Tennessee-based Cookeville Regional Medical Center said a major data breach in July 2025 compromised the personal, healthcare and financial information related to as many as 337,917 individuals.

 

In a data security incident notice posted on its website, the medical centre announced this week that the cyber security incident involved unauthorised actors accessing its computer network between July 11, 2025, and July 14, 2025, and exfiltrating vast amounts of data it stored about its patients.

 

The malicious activity was discovered on July 14, following which the medical centre immediately severed the unauthorised access, notified law enforcement agencies and launched an investigation with help from a forensic security firm into the cyber security incident to determine what had occurred.

 

Operating since 1921, Cookeville Regional Medical Center is a 289-bed referral healthcare facility located in Cookeville, Tennessee with over 2,400 employees and 200 medical staff members serving the Upper Cumberland region.
 
The medical centre’s investigation revealed that unauthorised actors had accessed its computer network, following which it conducted a comprehensive review of the affected files to determine the nature of data accessed by the hackers.
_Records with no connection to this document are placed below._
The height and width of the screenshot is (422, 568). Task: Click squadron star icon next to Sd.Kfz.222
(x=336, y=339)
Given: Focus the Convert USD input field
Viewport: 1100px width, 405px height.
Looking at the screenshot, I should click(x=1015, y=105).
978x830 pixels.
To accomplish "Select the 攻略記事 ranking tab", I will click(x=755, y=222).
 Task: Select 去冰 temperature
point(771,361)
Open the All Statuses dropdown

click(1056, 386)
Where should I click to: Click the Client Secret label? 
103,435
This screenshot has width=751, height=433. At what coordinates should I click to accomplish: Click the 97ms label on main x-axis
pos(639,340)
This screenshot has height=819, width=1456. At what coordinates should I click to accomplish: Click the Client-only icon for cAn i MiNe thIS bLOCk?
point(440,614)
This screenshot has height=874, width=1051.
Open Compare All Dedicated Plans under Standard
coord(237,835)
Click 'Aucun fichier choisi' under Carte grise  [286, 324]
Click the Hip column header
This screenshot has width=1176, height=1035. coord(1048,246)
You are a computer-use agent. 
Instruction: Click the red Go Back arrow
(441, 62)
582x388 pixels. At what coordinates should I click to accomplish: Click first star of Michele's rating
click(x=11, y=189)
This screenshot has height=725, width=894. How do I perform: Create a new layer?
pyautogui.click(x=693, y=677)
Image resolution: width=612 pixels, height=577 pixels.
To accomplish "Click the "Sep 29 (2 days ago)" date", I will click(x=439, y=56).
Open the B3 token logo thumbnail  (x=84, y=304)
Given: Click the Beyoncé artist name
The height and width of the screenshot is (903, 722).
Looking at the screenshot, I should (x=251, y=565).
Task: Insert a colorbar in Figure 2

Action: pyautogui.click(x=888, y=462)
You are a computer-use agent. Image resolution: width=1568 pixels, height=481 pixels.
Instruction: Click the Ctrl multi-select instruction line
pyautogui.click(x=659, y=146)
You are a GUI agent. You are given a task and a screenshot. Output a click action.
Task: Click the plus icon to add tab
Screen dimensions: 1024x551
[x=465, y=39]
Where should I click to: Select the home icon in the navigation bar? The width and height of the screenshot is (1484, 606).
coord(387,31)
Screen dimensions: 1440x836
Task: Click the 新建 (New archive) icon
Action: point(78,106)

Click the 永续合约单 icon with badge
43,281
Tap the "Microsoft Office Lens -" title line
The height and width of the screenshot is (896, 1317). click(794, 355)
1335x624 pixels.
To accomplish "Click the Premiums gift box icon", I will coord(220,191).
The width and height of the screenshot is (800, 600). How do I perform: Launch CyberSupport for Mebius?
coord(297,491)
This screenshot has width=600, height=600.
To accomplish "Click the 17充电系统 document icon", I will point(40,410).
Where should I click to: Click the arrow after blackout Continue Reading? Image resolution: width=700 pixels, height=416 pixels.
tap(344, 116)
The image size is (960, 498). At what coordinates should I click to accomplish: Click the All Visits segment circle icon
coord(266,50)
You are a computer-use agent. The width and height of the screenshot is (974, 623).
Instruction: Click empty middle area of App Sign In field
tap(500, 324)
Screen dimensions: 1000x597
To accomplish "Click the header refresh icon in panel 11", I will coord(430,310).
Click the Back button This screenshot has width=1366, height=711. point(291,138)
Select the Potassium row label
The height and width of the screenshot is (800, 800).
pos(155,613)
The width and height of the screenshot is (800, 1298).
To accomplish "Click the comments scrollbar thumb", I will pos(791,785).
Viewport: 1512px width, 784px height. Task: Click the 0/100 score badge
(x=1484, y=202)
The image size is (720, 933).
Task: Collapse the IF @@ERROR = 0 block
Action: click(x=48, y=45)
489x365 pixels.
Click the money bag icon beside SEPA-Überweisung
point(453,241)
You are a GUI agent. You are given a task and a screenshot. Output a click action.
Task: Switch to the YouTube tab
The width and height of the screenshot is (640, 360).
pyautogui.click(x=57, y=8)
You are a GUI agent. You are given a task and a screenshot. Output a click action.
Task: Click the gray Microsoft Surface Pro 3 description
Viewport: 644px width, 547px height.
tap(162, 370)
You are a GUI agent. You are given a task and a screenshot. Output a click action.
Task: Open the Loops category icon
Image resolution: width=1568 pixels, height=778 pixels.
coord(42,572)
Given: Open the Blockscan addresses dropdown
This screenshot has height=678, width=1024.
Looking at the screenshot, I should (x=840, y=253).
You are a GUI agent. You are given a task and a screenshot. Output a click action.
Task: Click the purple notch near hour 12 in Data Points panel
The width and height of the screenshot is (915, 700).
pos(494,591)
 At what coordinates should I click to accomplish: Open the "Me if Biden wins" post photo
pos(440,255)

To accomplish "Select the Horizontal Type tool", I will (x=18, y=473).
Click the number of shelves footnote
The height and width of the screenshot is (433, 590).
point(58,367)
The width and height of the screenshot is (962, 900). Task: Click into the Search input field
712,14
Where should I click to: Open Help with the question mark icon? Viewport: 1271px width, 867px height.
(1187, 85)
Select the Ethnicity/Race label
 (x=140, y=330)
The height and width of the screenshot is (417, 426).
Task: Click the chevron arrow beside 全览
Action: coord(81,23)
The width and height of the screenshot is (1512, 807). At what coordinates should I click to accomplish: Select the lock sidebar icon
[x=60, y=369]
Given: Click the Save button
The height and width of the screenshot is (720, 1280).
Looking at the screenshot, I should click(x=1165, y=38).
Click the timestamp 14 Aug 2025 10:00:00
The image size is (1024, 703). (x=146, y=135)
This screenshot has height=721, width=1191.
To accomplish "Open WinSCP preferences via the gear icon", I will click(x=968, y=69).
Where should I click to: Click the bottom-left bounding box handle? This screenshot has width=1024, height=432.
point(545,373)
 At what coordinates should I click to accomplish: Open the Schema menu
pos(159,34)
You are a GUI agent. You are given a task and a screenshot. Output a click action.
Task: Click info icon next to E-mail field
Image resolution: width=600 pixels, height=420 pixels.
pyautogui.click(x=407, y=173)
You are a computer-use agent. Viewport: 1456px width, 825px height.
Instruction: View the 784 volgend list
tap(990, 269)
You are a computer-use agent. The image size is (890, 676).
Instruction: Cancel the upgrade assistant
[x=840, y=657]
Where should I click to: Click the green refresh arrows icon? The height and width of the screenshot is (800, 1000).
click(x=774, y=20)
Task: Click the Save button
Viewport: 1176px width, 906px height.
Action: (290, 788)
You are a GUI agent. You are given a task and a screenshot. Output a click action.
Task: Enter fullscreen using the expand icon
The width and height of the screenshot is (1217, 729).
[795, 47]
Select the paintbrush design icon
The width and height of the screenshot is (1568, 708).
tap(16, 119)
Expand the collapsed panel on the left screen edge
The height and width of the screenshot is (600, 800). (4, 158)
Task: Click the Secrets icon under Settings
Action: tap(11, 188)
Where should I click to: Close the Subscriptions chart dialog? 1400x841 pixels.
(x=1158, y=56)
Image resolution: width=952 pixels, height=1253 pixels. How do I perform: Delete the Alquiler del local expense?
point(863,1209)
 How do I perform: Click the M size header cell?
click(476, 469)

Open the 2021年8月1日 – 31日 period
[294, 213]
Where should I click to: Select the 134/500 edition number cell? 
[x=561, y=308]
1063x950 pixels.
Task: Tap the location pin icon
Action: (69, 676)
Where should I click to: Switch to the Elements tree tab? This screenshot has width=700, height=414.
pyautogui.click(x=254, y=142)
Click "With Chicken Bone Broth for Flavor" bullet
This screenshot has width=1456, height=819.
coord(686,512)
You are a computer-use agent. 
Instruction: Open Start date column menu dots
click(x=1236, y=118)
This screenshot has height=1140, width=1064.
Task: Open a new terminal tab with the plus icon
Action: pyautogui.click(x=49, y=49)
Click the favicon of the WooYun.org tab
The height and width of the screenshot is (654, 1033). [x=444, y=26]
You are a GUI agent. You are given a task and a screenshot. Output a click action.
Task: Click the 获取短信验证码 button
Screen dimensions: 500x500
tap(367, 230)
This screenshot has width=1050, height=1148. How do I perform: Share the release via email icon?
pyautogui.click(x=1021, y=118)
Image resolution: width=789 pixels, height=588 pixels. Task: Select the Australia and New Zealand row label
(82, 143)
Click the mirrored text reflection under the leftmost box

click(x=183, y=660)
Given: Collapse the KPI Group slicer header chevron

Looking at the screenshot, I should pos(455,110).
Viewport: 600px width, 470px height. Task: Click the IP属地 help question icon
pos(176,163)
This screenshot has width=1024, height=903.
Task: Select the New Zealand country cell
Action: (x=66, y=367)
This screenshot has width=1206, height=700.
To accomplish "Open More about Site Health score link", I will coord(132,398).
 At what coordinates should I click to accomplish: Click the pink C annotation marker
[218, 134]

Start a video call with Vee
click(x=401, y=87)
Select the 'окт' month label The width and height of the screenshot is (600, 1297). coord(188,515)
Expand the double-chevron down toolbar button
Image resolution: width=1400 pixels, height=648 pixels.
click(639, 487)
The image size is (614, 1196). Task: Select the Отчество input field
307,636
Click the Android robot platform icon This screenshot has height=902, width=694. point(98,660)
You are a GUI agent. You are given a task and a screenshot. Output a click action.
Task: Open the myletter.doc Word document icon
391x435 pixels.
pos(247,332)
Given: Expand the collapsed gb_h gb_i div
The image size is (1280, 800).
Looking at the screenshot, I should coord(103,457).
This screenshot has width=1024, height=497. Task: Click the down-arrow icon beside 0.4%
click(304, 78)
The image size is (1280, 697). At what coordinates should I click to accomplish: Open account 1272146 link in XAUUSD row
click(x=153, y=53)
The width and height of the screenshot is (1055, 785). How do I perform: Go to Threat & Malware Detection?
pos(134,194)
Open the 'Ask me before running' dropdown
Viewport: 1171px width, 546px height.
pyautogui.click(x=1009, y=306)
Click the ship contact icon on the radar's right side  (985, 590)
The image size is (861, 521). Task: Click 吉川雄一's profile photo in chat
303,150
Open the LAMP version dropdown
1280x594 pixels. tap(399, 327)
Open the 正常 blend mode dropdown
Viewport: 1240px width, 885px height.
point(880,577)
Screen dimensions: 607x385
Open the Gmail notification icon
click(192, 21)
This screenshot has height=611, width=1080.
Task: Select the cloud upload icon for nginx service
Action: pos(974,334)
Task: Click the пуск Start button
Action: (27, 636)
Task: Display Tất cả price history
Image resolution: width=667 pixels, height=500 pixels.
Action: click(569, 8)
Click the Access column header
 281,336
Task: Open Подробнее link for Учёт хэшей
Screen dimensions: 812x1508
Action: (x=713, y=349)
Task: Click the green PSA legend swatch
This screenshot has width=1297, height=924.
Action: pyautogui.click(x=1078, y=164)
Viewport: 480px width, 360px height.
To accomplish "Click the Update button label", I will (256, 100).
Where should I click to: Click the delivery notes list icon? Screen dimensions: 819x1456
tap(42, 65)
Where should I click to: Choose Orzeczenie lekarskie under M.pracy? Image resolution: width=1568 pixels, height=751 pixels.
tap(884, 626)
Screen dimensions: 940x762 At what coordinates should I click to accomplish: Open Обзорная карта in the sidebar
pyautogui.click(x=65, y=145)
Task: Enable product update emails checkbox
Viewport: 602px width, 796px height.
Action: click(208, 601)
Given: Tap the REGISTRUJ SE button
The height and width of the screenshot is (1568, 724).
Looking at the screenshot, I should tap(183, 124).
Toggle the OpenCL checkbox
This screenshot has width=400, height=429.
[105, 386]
The review found that malicious actors had accessed and copied patients’ sensitive personal, healthcare and financial information.

 

The compromised data included patients’ names, addresses, dates of birth, Social Security numbers, driver’s license numbers, financial account numbers, medical treatment information, medical record numbers, and/or health insurance policy information. 

 

In a data security incident notification filed with the office of the Attorney General of Maine, Cookeville Regional Medical Center announced that the cyber incident compromised the information of as many as 337,917 patients.

 

"CRMC is committed to maintaining the privacy and security of the information entrusted to it. CRMC has taken, and is taking, additional steps to help reduce the likelihood of a similar event from happening in the future, including by enhancing its technical security measures," the medical centre said.

 

Cookeville said it has no evidence of the stolen information being misused by malicious actors, but as a precaution, it is offering complimentary identity theft protection services for individuals whose Social Security numbers and/or driver’s license numbers were stolen during the incident.